The request
Copy the data word for word, from its start through the line containing "Action: (x=104, y=36)", and stop there.

Raw data:
++++

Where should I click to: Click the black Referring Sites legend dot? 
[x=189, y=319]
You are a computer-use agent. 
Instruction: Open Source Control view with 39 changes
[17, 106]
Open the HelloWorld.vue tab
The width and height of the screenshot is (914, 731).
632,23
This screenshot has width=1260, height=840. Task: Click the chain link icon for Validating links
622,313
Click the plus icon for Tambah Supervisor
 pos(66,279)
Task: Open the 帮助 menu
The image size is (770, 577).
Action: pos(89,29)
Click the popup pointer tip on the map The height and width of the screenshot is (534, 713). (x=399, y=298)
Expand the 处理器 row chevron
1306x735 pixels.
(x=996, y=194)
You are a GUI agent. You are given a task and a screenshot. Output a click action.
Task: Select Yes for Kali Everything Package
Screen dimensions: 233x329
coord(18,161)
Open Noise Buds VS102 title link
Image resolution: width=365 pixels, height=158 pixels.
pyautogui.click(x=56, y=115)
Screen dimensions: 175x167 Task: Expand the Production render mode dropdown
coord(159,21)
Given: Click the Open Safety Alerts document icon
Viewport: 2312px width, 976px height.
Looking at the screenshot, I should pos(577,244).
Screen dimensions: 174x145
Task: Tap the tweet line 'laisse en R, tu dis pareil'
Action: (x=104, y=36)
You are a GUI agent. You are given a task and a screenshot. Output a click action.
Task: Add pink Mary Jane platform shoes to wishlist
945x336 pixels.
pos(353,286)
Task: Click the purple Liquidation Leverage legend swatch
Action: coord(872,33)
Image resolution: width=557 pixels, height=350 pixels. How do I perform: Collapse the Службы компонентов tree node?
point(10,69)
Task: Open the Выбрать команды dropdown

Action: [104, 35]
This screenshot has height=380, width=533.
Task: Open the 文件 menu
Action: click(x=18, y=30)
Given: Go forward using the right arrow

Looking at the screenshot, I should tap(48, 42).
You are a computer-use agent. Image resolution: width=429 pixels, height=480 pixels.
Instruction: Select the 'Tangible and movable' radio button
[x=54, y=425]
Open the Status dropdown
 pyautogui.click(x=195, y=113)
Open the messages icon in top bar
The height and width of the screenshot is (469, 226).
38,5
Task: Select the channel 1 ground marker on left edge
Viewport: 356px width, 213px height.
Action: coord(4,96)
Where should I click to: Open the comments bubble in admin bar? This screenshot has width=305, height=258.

++++

Complete answer
Where should I click to: Click the black Referring Sites legend dot? 
[x=189, y=319]
You are a computer-use agent. 
Instruction: Open Source Control view with 39 changes
[17, 106]
Open the HelloWorld.vue tab
The width and height of the screenshot is (914, 731).
632,23
This screenshot has width=1260, height=840. Task: Click the chain link icon for Validating links
622,313
Click the plus icon for Tambah Supervisor
 pos(66,279)
Task: Open the 帮助 menu
The image size is (770, 577).
Action: pos(89,29)
Click the popup pointer tip on the map The height and width of the screenshot is (534, 713). (x=399, y=298)
Expand the 处理器 row chevron
1306x735 pixels.
(x=996, y=194)
You are a GUI agent. You are given a task and a screenshot. Output a click action.
Task: Select Yes for Kali Everything Package
Screen dimensions: 233x329
coord(18,161)
Open Noise Buds VS102 title link
Image resolution: width=365 pixels, height=158 pixels.
pyautogui.click(x=56, y=115)
Screen dimensions: 175x167 Task: Expand the Production render mode dropdown
coord(159,21)
Given: Click the Open Safety Alerts document icon
Viewport: 2312px width, 976px height.
Looking at the screenshot, I should pos(577,244).
Screen dimensions: 174x145
Task: Tap the tweet line 'laisse en R, tu dis pareil'
Action: (x=104, y=36)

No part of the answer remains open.